The weather reports said to stay inside, stay off roads because another big one was coming. After the devastation from the recent rains causing massive flooding, Nebraskans paid attention.
Blizzards aren’t unheard of in Nebraska in April. The weekend my son Chris was born April 4, 1980, we had a huge blizzard. It eased enough so I could get to the hospital and by Sunday, the snow was melting, the sun was out and it was so warm, the hospital opened the windows.
After our winter no one laughed at the report of a blizzard with 4-7 inches of snow, ice and 60-70 mph winds. What Keith wanted to do yesterday, like go to the YMCA, he did in the morning.

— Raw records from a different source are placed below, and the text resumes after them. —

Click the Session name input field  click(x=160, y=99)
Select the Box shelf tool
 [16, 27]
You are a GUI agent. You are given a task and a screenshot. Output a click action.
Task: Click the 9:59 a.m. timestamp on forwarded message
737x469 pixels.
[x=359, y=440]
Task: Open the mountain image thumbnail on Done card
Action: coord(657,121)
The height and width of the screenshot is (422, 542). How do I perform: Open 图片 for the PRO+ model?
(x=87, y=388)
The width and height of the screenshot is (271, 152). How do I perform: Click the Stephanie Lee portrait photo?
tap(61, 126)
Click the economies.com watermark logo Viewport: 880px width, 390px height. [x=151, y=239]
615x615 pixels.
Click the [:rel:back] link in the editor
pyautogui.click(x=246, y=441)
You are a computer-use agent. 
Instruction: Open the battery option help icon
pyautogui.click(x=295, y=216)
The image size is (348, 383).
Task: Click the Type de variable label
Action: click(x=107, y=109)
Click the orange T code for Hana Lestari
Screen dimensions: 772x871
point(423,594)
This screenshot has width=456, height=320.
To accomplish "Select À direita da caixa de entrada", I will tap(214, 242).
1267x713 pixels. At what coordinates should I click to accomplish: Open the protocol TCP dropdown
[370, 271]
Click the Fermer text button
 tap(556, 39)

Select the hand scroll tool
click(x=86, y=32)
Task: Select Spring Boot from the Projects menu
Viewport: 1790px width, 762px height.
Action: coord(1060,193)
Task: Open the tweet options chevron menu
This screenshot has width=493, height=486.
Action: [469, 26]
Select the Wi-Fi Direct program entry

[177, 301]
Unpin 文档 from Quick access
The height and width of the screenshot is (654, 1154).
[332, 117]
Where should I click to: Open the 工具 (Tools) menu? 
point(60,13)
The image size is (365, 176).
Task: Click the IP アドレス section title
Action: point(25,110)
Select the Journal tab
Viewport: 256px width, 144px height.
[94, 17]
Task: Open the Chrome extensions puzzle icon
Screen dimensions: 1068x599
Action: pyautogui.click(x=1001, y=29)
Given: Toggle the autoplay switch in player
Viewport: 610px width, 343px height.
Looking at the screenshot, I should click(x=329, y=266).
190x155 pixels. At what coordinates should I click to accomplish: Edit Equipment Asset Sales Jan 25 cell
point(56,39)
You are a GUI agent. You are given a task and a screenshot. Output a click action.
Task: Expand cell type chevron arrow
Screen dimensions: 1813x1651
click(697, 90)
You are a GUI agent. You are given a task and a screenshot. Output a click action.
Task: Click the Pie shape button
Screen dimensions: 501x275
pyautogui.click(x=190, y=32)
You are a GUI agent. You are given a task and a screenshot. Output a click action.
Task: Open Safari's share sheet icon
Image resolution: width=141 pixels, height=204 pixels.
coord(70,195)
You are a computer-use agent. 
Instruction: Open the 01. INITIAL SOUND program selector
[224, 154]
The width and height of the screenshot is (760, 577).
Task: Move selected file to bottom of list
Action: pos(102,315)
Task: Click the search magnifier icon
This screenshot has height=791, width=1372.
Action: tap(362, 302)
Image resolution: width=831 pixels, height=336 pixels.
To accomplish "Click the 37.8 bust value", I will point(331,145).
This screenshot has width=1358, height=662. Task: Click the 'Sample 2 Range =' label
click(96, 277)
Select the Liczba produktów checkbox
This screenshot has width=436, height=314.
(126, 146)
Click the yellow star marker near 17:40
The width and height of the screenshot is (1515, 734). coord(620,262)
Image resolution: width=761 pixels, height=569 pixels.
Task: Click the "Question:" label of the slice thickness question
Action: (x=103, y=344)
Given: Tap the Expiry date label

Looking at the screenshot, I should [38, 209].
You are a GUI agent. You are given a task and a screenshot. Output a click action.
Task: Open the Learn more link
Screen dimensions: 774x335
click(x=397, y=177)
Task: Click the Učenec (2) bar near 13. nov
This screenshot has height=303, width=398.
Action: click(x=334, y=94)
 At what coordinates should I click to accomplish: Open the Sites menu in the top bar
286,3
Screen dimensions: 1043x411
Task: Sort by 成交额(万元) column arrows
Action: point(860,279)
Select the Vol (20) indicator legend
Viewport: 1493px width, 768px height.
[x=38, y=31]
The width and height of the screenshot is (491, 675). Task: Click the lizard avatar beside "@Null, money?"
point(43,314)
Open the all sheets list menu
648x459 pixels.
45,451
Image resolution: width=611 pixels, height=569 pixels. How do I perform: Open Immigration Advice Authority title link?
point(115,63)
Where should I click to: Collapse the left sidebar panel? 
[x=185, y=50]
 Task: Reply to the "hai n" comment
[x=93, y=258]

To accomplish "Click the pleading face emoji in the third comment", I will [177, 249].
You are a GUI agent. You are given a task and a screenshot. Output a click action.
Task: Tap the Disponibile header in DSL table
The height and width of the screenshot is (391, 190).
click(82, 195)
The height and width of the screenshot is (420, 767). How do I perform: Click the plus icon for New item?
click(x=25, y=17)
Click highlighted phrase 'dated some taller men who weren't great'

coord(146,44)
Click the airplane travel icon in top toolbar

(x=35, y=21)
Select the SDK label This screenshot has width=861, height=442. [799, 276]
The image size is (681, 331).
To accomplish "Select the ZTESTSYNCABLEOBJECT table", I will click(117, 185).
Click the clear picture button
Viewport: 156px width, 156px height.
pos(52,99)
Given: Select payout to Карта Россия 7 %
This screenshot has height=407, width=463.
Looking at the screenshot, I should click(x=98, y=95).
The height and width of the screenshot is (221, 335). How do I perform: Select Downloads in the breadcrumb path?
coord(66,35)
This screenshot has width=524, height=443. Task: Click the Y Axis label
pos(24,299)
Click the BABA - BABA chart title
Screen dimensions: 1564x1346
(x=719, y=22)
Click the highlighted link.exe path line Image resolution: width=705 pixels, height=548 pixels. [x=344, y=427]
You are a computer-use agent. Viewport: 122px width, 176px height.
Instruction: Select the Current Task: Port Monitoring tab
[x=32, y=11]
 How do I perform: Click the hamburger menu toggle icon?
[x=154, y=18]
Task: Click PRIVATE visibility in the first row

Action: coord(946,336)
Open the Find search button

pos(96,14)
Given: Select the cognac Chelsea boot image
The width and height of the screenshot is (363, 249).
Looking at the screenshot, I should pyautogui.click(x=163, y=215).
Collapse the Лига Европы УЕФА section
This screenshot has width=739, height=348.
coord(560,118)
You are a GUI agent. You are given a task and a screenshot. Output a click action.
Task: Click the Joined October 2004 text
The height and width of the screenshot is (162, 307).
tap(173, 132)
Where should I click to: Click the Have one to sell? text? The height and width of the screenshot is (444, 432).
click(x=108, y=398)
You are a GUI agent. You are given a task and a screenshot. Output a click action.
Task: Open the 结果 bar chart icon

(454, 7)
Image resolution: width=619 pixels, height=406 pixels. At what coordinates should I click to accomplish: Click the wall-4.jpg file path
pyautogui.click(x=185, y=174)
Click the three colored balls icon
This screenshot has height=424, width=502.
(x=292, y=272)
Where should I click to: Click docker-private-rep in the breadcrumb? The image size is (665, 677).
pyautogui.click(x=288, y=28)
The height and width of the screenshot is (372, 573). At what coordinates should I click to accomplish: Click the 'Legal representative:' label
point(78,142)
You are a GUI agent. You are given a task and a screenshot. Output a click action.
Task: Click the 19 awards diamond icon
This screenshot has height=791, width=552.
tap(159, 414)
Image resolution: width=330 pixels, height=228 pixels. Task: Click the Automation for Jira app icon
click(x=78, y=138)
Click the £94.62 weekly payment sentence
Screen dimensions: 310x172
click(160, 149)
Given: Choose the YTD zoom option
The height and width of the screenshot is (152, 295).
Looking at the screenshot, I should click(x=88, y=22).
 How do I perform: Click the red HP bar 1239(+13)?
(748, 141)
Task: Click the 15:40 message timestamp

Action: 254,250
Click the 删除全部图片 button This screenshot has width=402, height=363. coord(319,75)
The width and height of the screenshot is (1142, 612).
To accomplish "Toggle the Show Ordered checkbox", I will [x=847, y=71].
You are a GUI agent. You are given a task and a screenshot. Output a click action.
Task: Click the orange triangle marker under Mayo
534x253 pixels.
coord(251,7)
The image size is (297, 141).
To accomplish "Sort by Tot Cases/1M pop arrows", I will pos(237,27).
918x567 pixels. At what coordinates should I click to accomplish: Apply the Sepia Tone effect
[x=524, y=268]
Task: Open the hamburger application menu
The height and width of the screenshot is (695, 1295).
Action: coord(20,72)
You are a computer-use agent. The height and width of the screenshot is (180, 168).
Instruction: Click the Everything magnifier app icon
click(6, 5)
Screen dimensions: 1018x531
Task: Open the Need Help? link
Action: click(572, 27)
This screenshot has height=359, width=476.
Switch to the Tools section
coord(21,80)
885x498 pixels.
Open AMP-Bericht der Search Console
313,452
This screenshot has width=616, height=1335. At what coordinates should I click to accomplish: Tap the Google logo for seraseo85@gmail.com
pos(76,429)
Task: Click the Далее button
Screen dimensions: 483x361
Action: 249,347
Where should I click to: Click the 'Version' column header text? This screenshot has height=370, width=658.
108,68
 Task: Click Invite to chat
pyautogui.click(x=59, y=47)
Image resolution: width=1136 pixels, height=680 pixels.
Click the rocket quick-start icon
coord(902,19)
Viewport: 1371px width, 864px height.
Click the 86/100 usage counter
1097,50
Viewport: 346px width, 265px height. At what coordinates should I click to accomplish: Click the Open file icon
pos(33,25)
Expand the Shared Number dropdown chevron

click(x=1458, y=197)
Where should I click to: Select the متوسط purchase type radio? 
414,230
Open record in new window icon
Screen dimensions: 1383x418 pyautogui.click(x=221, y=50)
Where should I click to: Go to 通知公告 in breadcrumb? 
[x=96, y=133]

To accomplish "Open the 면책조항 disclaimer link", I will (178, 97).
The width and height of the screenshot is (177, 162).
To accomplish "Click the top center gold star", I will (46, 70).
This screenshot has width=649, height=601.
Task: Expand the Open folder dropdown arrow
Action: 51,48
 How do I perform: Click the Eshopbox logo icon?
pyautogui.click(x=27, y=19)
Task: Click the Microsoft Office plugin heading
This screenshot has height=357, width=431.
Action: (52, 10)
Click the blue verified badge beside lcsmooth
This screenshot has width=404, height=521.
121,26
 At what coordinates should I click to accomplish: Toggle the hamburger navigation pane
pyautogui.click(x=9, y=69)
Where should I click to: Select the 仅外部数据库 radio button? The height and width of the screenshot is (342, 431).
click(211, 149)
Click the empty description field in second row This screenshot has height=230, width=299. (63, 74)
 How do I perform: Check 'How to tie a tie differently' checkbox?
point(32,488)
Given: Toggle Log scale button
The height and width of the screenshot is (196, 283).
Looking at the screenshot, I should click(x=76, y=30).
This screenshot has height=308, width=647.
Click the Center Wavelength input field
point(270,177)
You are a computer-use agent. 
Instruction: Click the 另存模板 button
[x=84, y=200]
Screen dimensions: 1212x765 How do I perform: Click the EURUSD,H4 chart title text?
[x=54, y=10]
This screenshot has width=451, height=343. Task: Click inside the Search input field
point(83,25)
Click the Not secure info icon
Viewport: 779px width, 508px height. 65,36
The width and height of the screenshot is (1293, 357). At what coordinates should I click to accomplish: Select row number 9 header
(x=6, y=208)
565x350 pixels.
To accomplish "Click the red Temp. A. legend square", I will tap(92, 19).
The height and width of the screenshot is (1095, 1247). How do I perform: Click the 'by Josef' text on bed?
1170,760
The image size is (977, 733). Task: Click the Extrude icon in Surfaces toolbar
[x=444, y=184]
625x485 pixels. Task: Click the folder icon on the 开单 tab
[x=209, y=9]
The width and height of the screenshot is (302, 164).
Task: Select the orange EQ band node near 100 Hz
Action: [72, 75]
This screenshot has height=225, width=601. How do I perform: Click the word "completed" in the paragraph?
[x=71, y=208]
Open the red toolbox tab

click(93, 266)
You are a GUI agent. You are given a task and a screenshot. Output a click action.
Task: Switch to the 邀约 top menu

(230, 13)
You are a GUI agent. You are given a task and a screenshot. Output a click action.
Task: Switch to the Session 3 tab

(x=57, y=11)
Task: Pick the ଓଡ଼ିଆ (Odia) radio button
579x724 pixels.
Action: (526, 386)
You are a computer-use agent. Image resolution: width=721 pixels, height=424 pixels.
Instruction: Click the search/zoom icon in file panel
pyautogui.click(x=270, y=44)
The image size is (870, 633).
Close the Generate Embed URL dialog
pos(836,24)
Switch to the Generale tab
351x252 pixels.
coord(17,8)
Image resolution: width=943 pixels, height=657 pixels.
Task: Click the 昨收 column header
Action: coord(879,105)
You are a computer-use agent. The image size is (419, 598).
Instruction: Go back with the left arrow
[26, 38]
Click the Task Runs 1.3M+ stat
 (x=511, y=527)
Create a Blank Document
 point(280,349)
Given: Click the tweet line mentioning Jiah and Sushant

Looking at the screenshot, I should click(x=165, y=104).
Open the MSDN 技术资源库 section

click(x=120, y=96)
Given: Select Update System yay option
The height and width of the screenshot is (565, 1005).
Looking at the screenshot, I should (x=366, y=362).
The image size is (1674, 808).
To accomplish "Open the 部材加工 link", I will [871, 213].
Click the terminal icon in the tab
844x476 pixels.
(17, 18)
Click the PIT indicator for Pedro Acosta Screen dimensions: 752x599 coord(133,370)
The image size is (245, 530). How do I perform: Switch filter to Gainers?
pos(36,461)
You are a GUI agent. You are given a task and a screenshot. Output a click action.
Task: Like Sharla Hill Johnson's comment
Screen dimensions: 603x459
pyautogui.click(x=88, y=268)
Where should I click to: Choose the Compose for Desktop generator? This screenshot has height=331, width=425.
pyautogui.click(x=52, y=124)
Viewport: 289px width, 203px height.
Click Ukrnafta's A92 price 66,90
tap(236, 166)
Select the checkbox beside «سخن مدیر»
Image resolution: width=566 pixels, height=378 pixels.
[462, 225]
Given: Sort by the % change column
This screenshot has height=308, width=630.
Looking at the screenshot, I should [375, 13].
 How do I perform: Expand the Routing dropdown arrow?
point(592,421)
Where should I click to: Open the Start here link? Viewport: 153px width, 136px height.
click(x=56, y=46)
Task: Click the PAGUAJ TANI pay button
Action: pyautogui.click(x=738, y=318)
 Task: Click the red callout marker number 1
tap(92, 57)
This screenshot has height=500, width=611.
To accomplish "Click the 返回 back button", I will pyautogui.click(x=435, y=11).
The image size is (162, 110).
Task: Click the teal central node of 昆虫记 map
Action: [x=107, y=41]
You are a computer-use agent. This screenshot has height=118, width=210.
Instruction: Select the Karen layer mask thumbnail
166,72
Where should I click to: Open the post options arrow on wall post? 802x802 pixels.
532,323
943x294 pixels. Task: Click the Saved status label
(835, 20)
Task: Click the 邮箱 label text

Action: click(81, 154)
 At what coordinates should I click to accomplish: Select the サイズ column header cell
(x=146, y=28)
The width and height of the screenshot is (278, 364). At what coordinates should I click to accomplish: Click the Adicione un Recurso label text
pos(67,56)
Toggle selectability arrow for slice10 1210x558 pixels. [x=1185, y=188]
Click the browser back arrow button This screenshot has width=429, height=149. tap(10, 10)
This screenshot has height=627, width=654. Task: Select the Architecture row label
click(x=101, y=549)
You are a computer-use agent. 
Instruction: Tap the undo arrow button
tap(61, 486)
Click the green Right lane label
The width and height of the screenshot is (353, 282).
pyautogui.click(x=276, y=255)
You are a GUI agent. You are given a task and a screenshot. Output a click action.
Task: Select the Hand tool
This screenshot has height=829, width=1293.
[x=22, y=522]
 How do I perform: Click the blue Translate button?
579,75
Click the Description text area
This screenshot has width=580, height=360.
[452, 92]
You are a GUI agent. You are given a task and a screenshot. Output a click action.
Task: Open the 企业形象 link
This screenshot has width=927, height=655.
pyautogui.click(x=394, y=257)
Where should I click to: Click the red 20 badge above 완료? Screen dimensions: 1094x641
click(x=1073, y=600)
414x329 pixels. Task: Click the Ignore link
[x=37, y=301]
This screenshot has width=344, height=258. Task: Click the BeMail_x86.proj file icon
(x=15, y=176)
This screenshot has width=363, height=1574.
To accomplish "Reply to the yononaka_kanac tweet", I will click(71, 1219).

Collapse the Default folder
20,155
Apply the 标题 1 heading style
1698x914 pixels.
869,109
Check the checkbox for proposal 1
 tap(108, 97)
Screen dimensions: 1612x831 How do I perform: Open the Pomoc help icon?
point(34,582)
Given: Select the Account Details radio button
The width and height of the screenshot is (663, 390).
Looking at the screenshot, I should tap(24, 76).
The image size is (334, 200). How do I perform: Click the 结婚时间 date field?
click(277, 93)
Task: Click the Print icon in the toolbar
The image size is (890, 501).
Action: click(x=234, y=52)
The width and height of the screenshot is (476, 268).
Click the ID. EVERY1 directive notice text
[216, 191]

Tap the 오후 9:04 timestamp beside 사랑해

Later afternoon the wind picked up. Couldn’t have paid me to go out. Keith brought in the mail, closed and locked the front door. Rain started hours later. During the night it sounded like sleet slamming into the house. This morning I looked out to snow on the ground. Not mounds of snow, but a nice coating.
I heard silence. The wind had died out. And soon after, birds began chirping. I felt we’d been oversold on the severity of the storm. Unless the weather isn’t finished, it feels like the media and weather service, at least where we live, cried “wolf.”
We know how that turned out. The little boy cried wolf so often that when a wolf really did show up to devastate the flocks, no would listen or come to help.
The media tends to overreact to certain scenarios to gain an audience. Not sure about the weather service. But I do wonder, if overreactions become the norm, will we stop believing and responding?